The steps for incremental migration are similar to those for full migration. The difference is that WHERE conditions are added to the source SQL statements.

Configure BigQuery. In the right pane, right-click Table input, select the source database connection, and add WHERE conditions to the SQL statements to query incremental data.

This method works for tables with time-specific fields. For tables without time-specific fields but with partitions, import data by partition. For tables without partitions, delete all data and import everything.
Figure 1 Configuring information for Table input
Configure the target database.

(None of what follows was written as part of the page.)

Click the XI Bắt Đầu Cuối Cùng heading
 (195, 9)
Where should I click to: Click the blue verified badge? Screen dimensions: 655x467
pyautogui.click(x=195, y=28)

Right-click Table output and edit it.

Figure 2 Configuring information for Table output
Click to execute the migration task.

Step 5: Execute Migration Jobs Concurrently

Job task configuration combines the transformation of multiple tables into one task for faster execution.

Choose File > New > Job. Drag the target components to the panel and connect them using lines.

Figure 3 Creating a job
Double-click Transformation and select the transformation task that has been configured and saved.

Figure 4 Configuring a transformation
Right-click the Start component, select the Run Next Entries in Parallel component, and set concurrent task execution.

Figure 5 Setting concurrency

After the setting, a double slash will appear between the Start and Transformation components.

Figure 6 Setting concurrency succeeded
Click Run to execute the conversion tasks concurrently.

Figure 7 Executing the conversion tasks concurrently

Step 6: Check Table Data

After the migration, check whether the data on the source and destination databases is consistent using DataCheck.

Create an ECS (running Linux or Windows) and bind an EIP to the ECS to access BigQuery.
Upload the software package to the specified directory (user-defined) on the ECS, decompress the DataCheck-*.zip package, and go to the DataCheck-* directory. For how to use the files in the directory, see Table 1.
Configure the tool package.
- In Windows:
  Open the dbinfo.properties file in the DataCheck/conf folder and configure it as needed.
  
  You can use the command below in the tool to generate the ciphertext of src.passwd and dws.passwd.
  
  encryption.bat password
  
  After the command is executed, an encrypted file is generated in the local bin directory.
- In Linux:
  Decompress the DataCheck package and go to the directory where the properties file is stored.
```
cd /DataCheck/conf
cat dbinfo.properties
```
  Configure the properties file as follows:
  
  The method of generating the ciphertext is similar to that for Windows. The command is sh encryption.sh Password.
Check data.

In Windows:
1. Open the check_input.xlsx file, enter the schemas, source table, and destination table to be checked, and fill in Row Range with a data query statement to specify the query scope.
  - The Check Strategy offers three levels: high, middle, and low. If unspecified, the default is low.
  - The Check Mode supports statistics (statistical value checks).
  The following figure shows the check_input.xlsx file for metadata comparison.
  
  Figure 8 check_input.xlsx
2. Run the datacheck.bat command in the bin directory to execute the check tool.
3. View the generated check result file check_input_result.xlsx.
  
  Check result analysis:
  - If Status is No Pass, the check fails.
  - The Check Result Diff column shows that the avg values in the value check are different. The avg value of DWS is 61.5125, and that of the source database is 61.5000.
  - The specific check command is displayed in Check SQL.
In Linux:
1. Edit and upload the check_input.xlsx file. Refer to the step 1 for Windows.
2. Run the sh datacheck.sh command to execute the check tool.
3. View the check result in the check_input_result.xlsx file. (The check result analysis is the same as that for Windows.)